### WRITTEN INSTRUCTION 1:
According to the Amazon article, what have studies shown about vegetation density?
### WRITTEN INSTRUCTION 2:
Retype the passage of the Amazon article starting at "First of all, I" and ending at "conserve Brazil's resources.".

I am writing this article in response to John Fitzpatrick's article Let Brazilians Sort Out the Problems of the Amazon.

First of all, I would like to say that I appreciate Fitzpatrick's column and I have learned quite a bit from it. He is very informed about Brazil and his financial perspective is very insightful. However, I disagree with him that the Amazon should be left to the political whims of those who run Brazil. He represents the Brazilian position as one of a threat to Brazil's sovereignty (a representation by a Scot which is pretty interesting considering his broadside of Johan Hari). He also implies that the destruction of the Amazon is inevitable, perhaps even necessary. Framing the issue in this manner is not constructive. It limits the discussion to a 'Brazil versus the world' mentality, occluding any cooperative effort to conserve Brazil's resources.

Why conserve Brazil's resources? The Amazon has value beyond its instrumental use as paper or for house construction. Studies have shown that vegetation density increases rainfall. It is counterintuitive to consider that it is the forest that brings the rain, but when you consider that trees and plants produce water vapor it makes sense. In short, the forest makes the clouds, which then make the rainforest. Vegetation also shades the ground, preventing water from evaporating. Fitzpatrick should appreciate this, since he called attention to the effect that lower rainfall has on Brazil's ability to produce electricity. Higher rainfall and less evaporation mean more water in the rivers.

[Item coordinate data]

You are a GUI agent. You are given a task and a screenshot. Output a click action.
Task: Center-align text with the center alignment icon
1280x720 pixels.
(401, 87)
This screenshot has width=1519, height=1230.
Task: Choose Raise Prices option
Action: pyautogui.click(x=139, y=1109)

...

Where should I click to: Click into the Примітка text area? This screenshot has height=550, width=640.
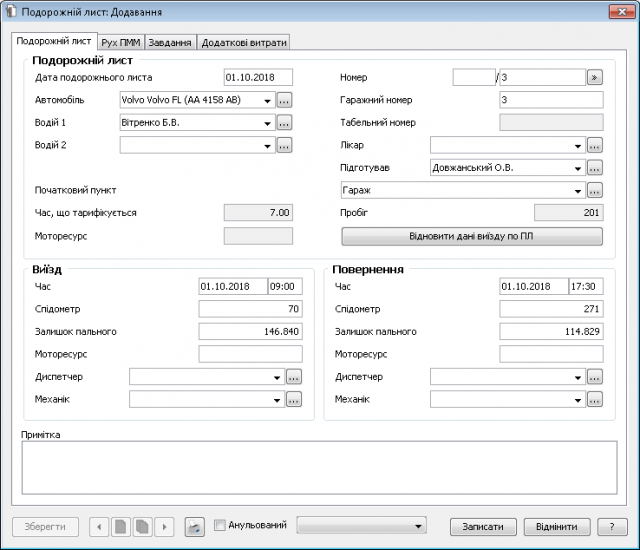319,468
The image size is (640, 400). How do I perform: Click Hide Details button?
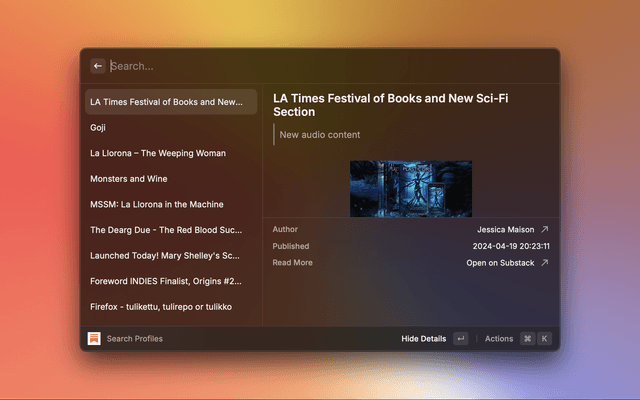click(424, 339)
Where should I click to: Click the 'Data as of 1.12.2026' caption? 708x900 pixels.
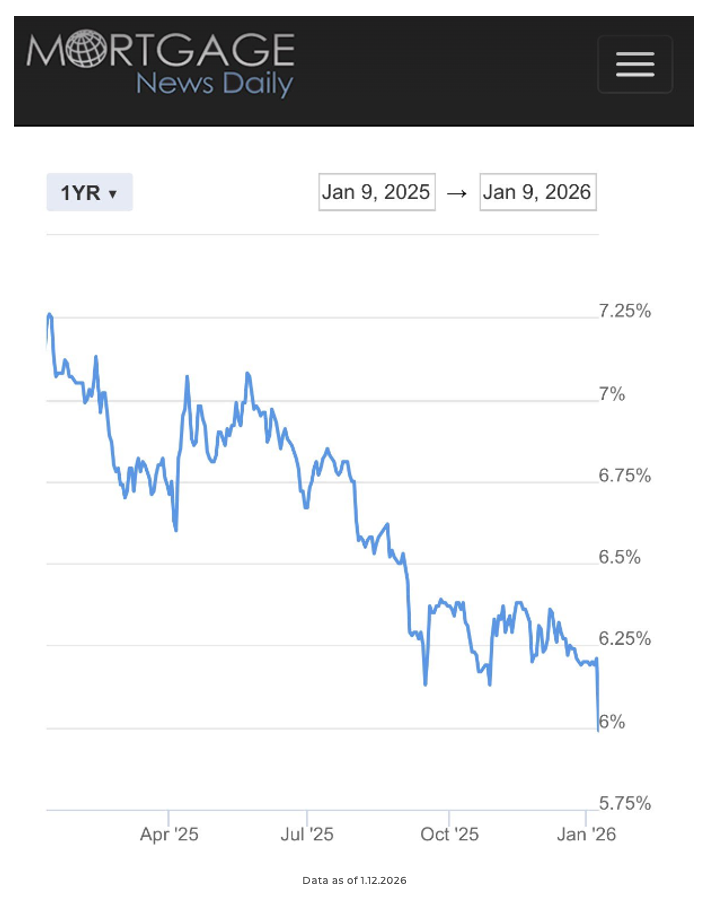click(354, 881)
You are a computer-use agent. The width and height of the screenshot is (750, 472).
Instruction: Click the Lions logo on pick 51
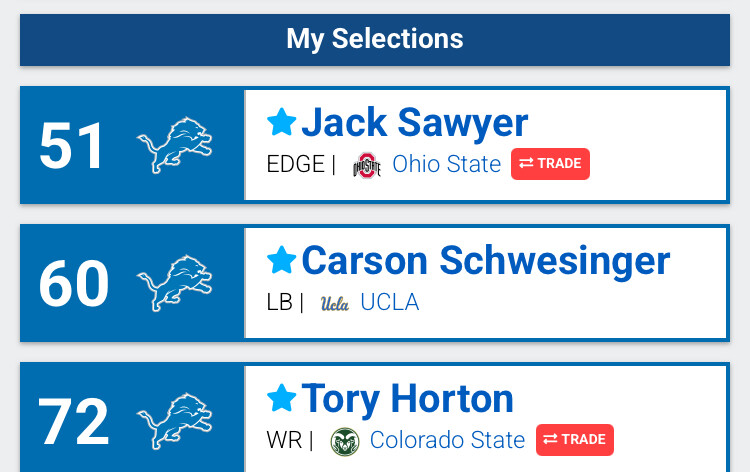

### OUTPUT 1:
Vegetation density increases rainfall.

### OUTPUT 2:
First of all, I would like to say that I appreciate Fitzpatrick's column and I have learned quite a bit from it. He is very informed about Brazil and his financial perspective is very insightful. However, I disagree with him that the Amazon should be left to the political whims of those who run Brazil. He represents the Brazilian position as one of a threat to Brazil's sovereignty (a representation by a Scot which is pretty interesting considering his broadside of Johan Hari). He also implies that the destruction of the Amazon is inevitable, perhaps even necessary. Framing the issue in this manner is not constructive. It limits the discussion to a 'Brazil versus the world' mentality, occluding any cooperative effort to conserve Brazil's resources.